Le dispositif « Demandez Angela » a vu le jour en Angleterre. Pouvez-vous nous expliquer en quoi il consiste ?
Loline Bertin : Effectivement, le dispositif a émergé dans les pays anglo-saxons. L’idée est de constituer un réseau de lieux publics et privés (bars, commerces, lieux culturels, associations…) qui s’engagent à accueillir et soutenir les personnes victimes de harcèlement de rue. Ces lieux bénéficieront d’un affichage de type sticker qui permettra aux victimes potentielles de savoir qu’elles peuvent s’y réfugier. En mettant en place « Demandez Angela », l’idée est de prendre acte qu’en France, huit femmes sur dix se disent victimes du harcèlement de rue. Certaines femmes vont jusqu’à modifier leur trajet pour éviter un endroit qui leur paraît hostile, voire qui s’abstiennent de sortir le soir. Pour Patrice Bessac, le maire, Baptiste Perreau, conseiller municipal missionné au développement des cultures urbaines et à la vie nocturne, et moi-même, c’est aussi une bataille culturelle : le harcèlement de rue est interdit par la loi et à Montreuil, on se mobilise contre.

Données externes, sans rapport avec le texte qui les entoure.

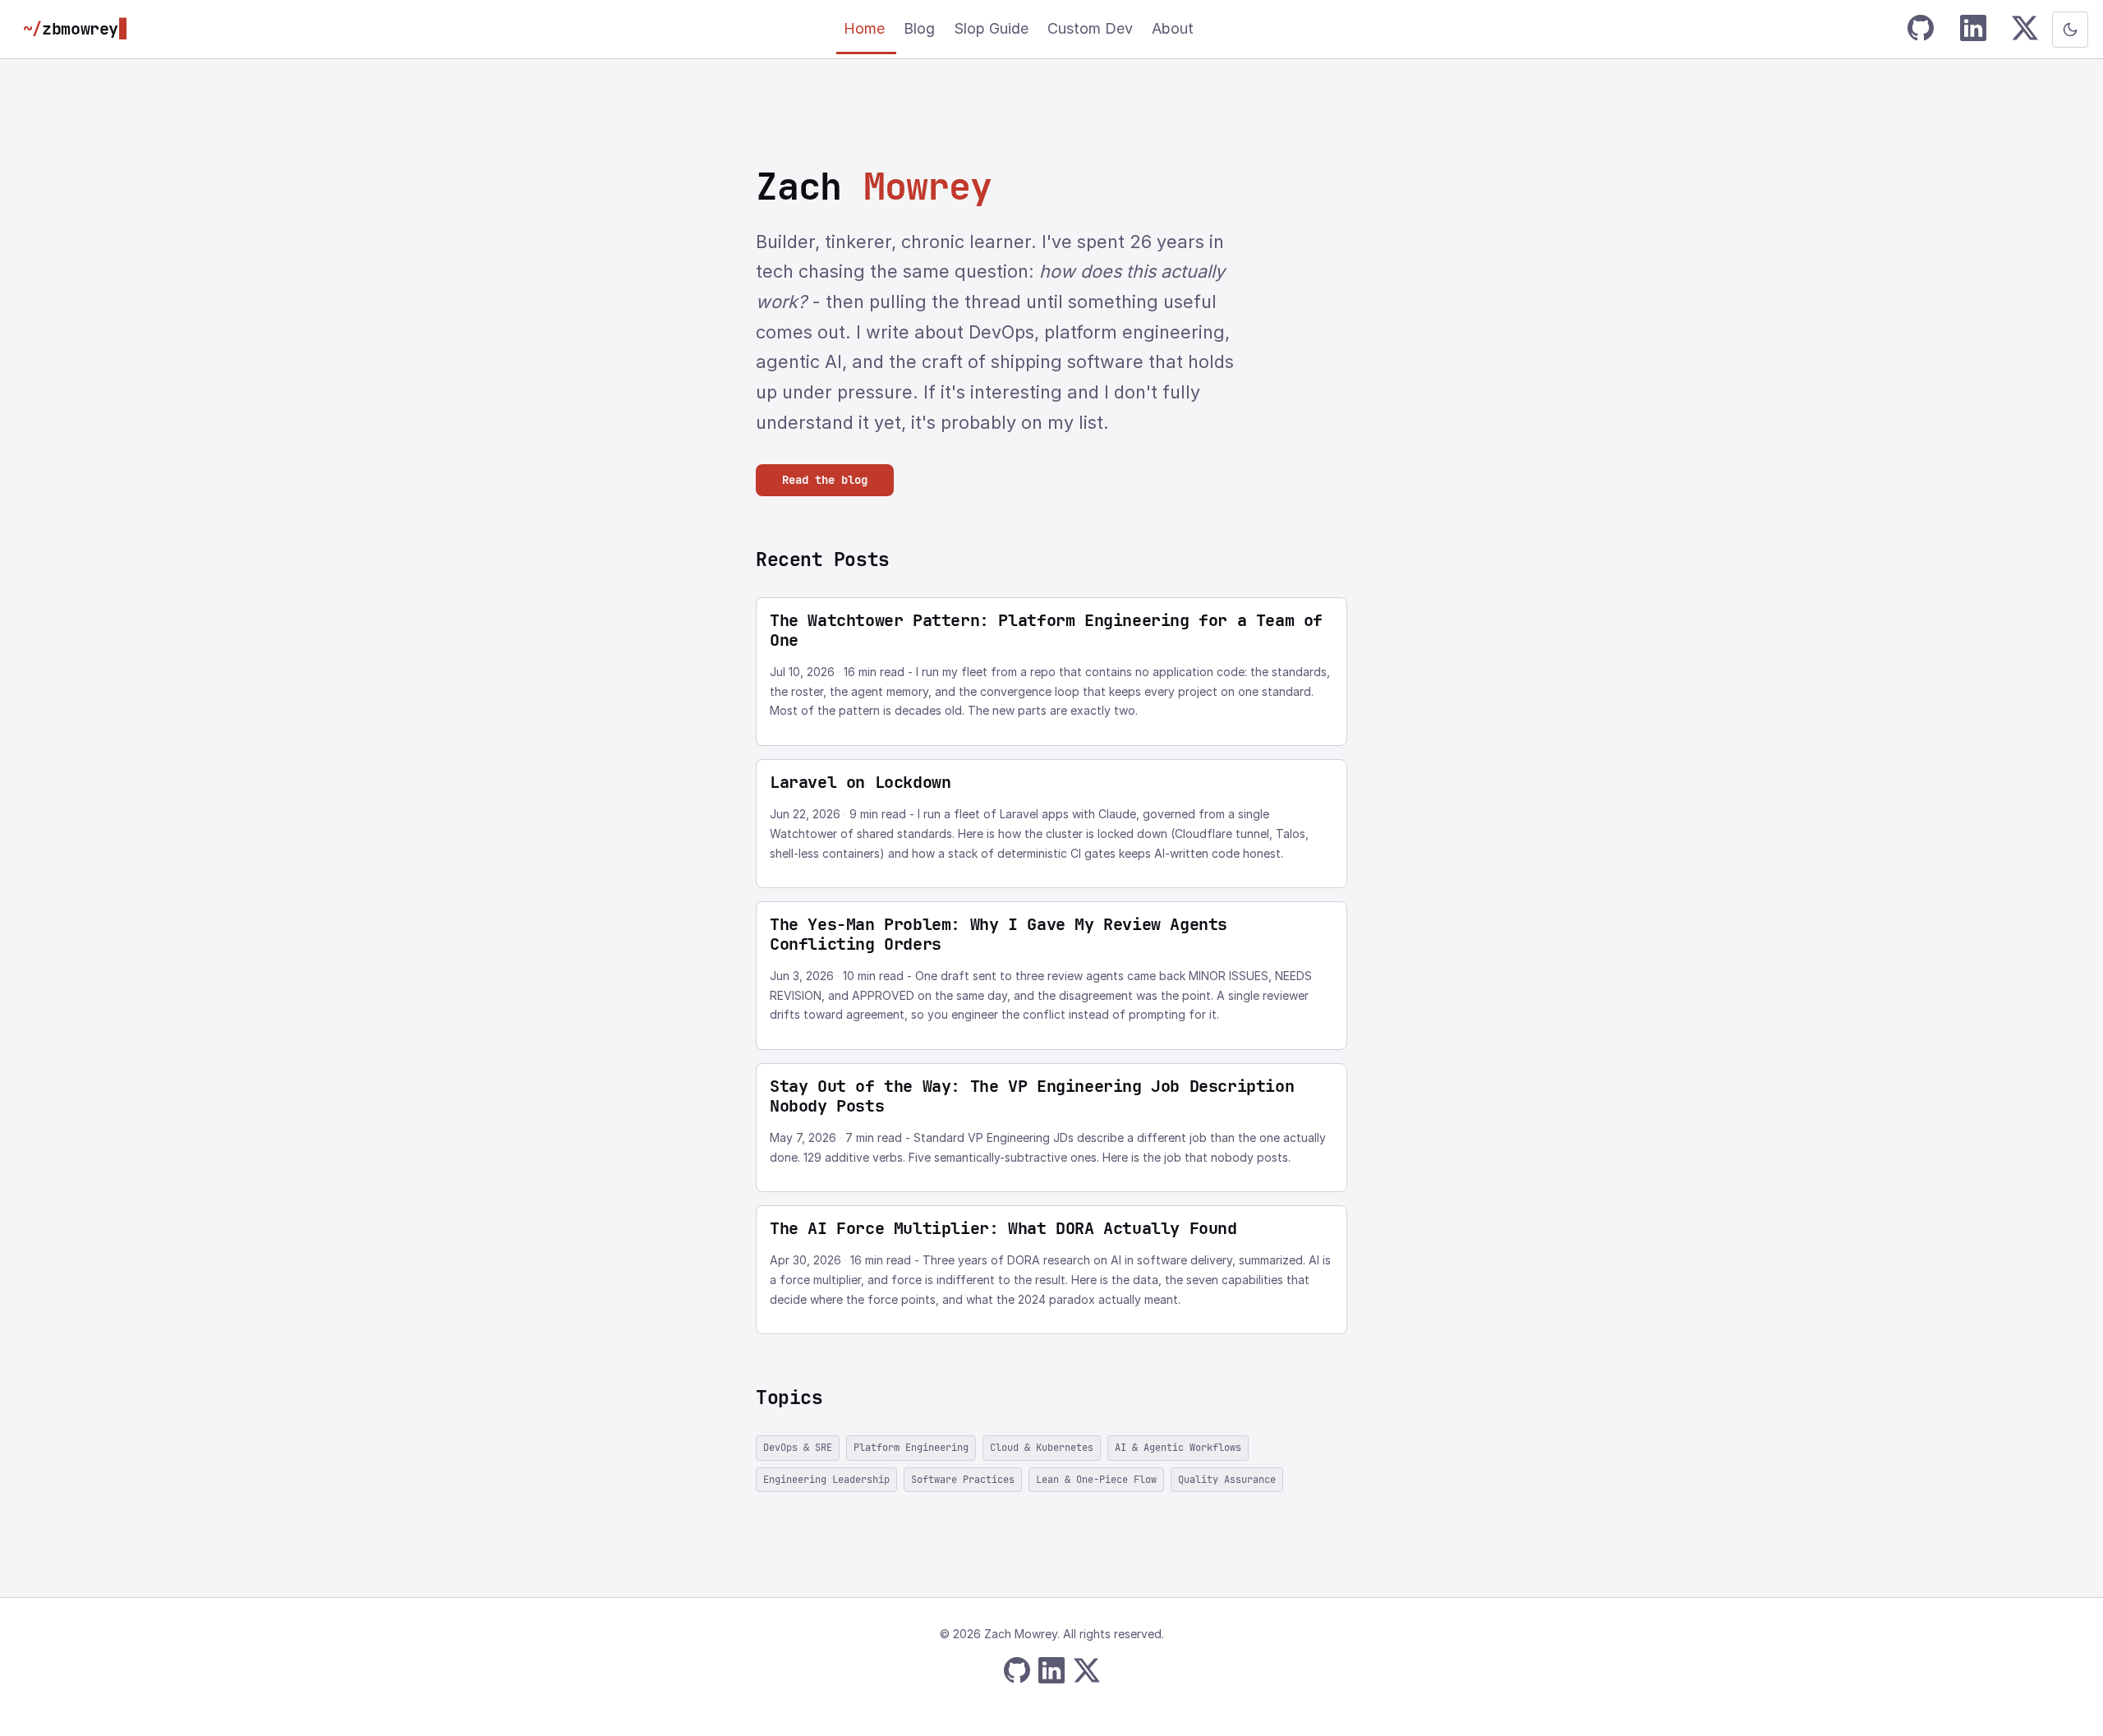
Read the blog (824, 479)
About (1173, 28)
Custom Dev (1092, 28)
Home (866, 28)
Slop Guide (993, 28)
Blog (921, 28)
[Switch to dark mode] (2070, 30)
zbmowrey (76, 28)
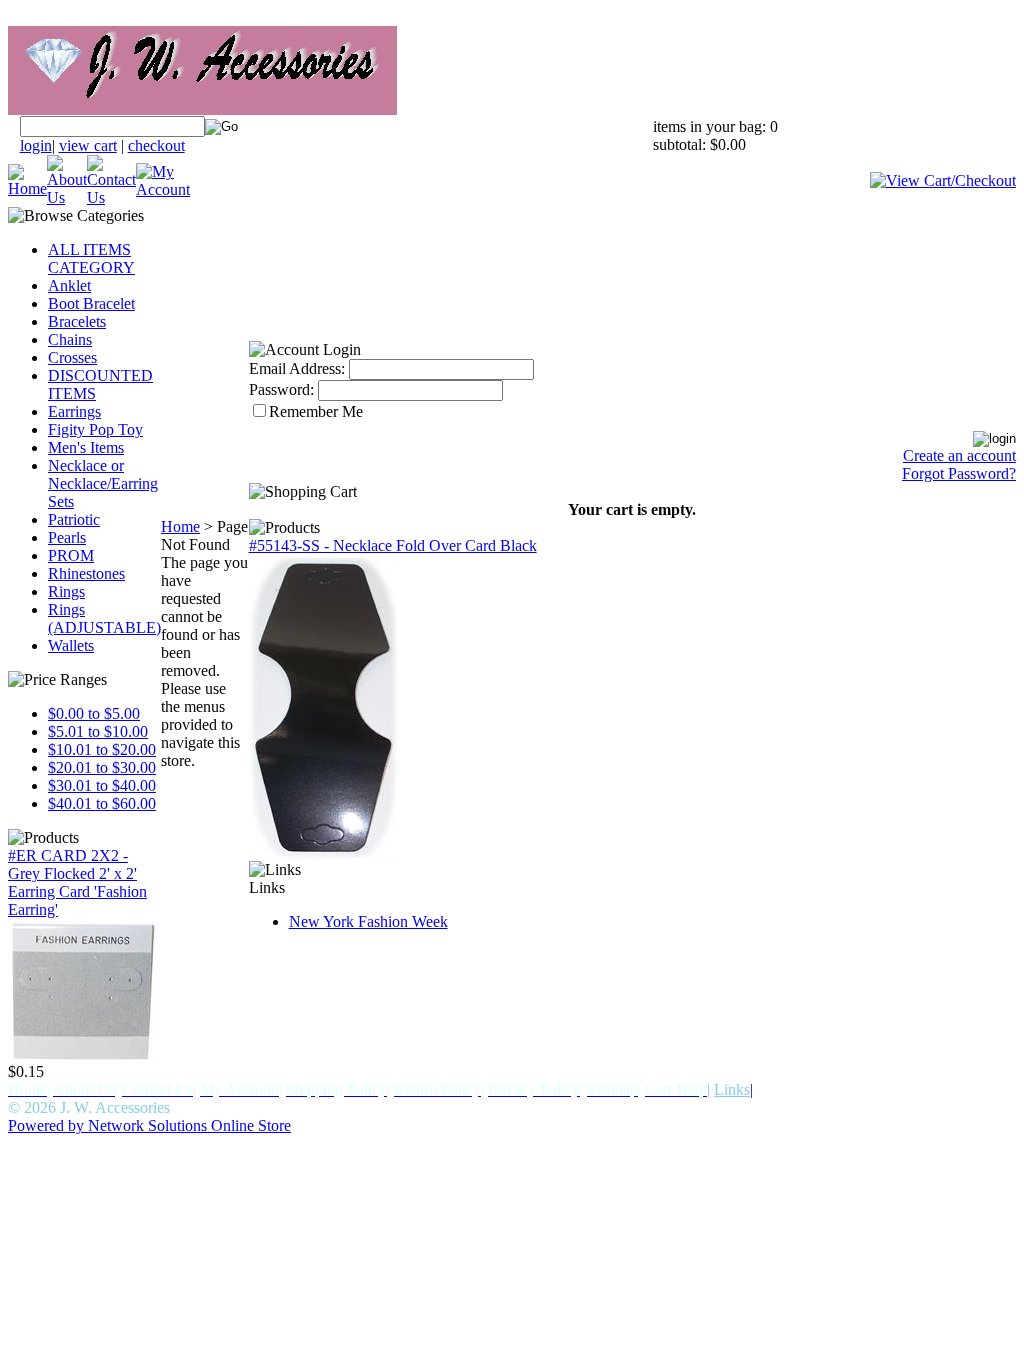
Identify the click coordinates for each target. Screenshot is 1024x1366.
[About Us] (67, 197)
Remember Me (316, 411)
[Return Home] (27, 188)
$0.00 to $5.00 (94, 713)
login (36, 145)
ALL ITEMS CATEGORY (91, 258)
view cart (88, 145)
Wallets (71, 645)
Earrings (74, 411)
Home (180, 526)
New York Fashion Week (368, 921)
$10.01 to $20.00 (102, 749)
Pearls (67, 537)
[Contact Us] (111, 197)
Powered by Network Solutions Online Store (149, 1125)
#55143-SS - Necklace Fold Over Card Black (393, 545)
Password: (281, 389)
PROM (71, 555)
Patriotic (74, 519)
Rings (66, 591)
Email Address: (297, 368)
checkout (156, 145)
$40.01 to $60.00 (102, 803)
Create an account (959, 455)
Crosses (72, 357)
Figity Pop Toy (95, 429)
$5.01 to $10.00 (98, 731)
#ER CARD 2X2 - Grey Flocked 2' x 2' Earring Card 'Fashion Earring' (77, 882)
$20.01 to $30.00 (102, 767)
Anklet (69, 285)
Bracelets (77, 321)
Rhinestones (86, 573)
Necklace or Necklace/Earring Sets (103, 483)
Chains (70, 339)
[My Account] (163, 189)
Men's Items (86, 447)
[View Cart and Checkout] (943, 180)
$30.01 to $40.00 (102, 785)
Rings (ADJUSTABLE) (104, 618)
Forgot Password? (959, 473)
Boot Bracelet (91, 303)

Concrètement, que peuvent attendre les personnes qui solliciteront les lieux membres du réseau ?
Elles seront au contact de gens sensibilisés au sujet. En effet, le personnel et les gérants des lieux inscrits dans le réseau seront formés à les accueillir. Ils sauront reconnaître le ressenti, les émotions de la personne, sans minimiser la situation. Ils lui permettront de se sentir en sécurité, de reprendre son souffle. Cela peut passer par l’offre d’un verre d’eau, la possibilité de recharger son téléphone. Et ils pourront contacter pour elle les forces de l’ordre si nécessaire. En fait, tout dépend de ce que demandera la victime. Un temps de repos jusqu’à la mise en contact avec les autorités. En tout cas, s’il est initialement axé sur les femmes victimes de harcèlement de rue, le dispositif est destiné à toutes les personnes victimes de discrimination, qu’il s’agisse de membres de la communauté LGBT, de personnes porteuses de handicap ou de personnes âgées par exemple.
Est-ce que des particuliers qui souhaiteraient ouvrir leur maison pour accueillir des victimes peuvent postuler au réseau « Demandez Angela » ?
Pour l’instant, c’est plutôt réservé aux professionnels. Car il faut que les lieux soient ouverts sur l’espace public. D’autant qu’il est difficile de savoir si un particulier sera chez lui ou non. Notre ambition est de réussir à avoir une belle couverture géographique car Montreuil est une ville assez étendue. Nous voudrions pouvoir créer des safe places un peu partout sur le territoire.
Justement, où en êtes-vous pour le moment ?
Nous avons ouvert l’appel à candidatures et une première vague de formation démarrera dès le mois prochain. Cela permettra de déployer le dispositif dans la foulée. D’ici deux mois, nous aurons donc les premières structures estampillées « Demandez Angela ». Pour l’instant, nous avons des retours très positifs avec des candidatures de bars, de commerces, de restaurants ainsi que de bibliothèques ou de cinémas.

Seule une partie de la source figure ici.